En cassation, l'arrêt de la cour d'appel a été cassé pour insuffisance de motivations. Le prévenu était ainsi fin mars dernier de nouveau à la barre de la cour d'appel pour les faits de 2012. Sa condamnation pour ceux de 2014 n'ayant pas été contestée par ce dernier, celle-ci est devenue définitive. A l'époque, l'intéressé officiait au CHU de Bellepierre. Lors d'un examen médical, il a procédé à des attouchements en mettant sa main sur la poitrine et au niveau de l'entrejambe de la patiente.

A l'époque, le professionnel de santé exerce à Mayotte. Un matin, il reçoit dans son dispensaire une patiente de 21 ans. La jeune femme fait un malaise. Après une première consultation, le pneumologue lui propose de la conduire à l’hôpital pour une prise de sang, puis de la ramener ensuite chez elle.

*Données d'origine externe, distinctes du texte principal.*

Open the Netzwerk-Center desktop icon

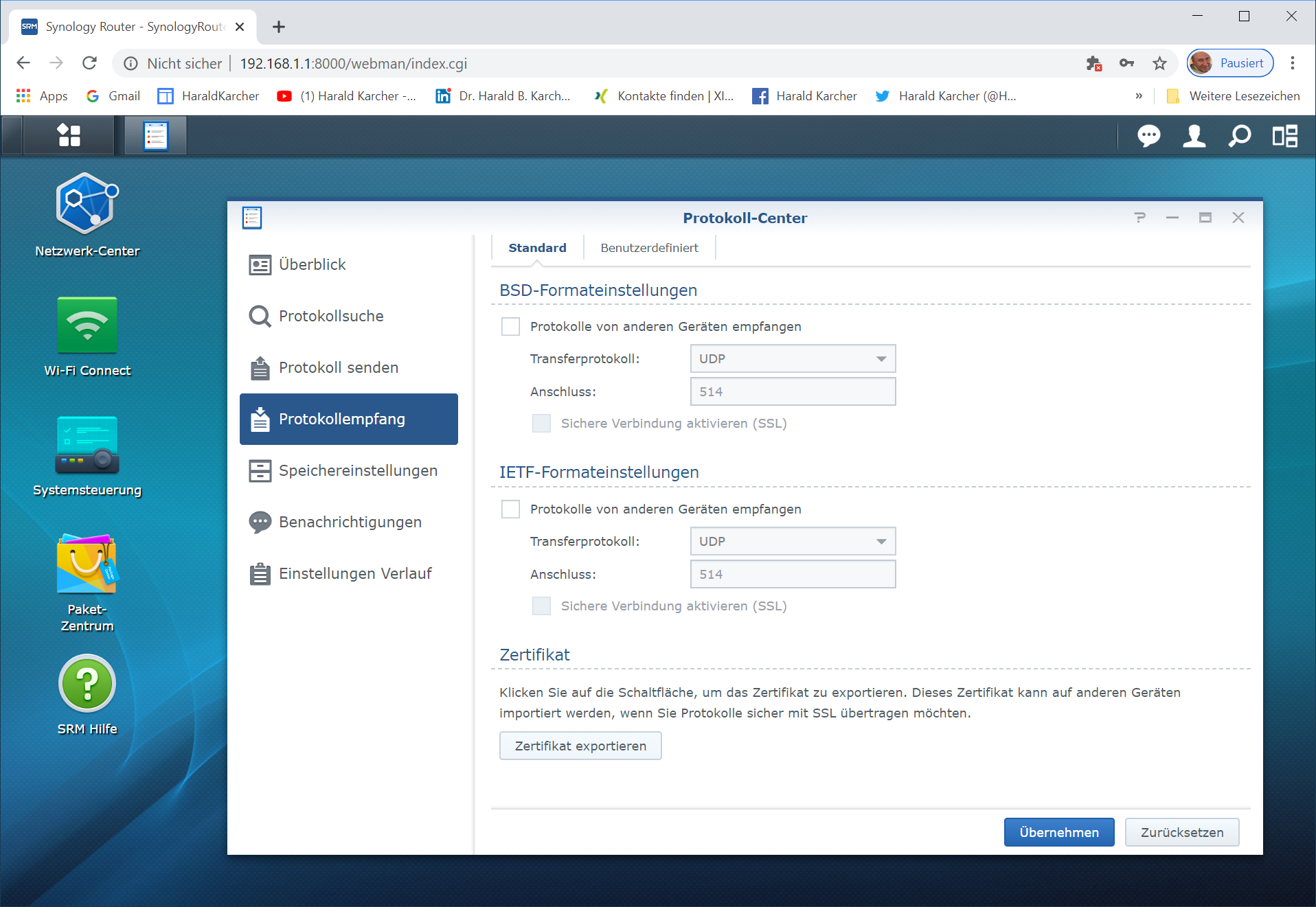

Dans la voiture, la patiente demande conseil au médecin en lui expliquant qu'elle souhaite avoir un enfant avec son compagnon, sans succès. Sur le retour, le praticien aurait alors fait un détour à son domicile en insistant, malgré les refus de la jeune femme, pour l’ausculter chez lui. Il lui aurait ainsi demandé de se déshabiller. "J'avais confiance en lui. Il m’a examinée et m’a mis un doigt dans le vagin avant de mettre son truc", témoigne la jeune femme auprès des enquêteurs, faisant référence à une pénétration sexuelle. "Ensuite, il m’a dit que j'allais avoir un bébé.Deux mois plus tard, la victime présumée, décrite par un expert-psychiatre comme influençable et fragile, tombe enceinte et décide d’avorter, tout en portant plainte dans la foulée.

La représentante de la société avait de nouveau requis la peine de 4 ans de prison et une interdiction d'exercer la médecine. Comme il l'avait fait lors de ses précédents procès, le mis en cause a réfuté avoir abusé de la vingtenaire, arguant de relations consenties.

Après en avoir délibéré, la cour d'appel condamne le médecin Ali Kadri à 4 ans de prison avec sursis et prononce une interdiction définitive d'exercer son activité. Son nom est désormais inscrit au fichier des auteurs d'infractions sexuelles.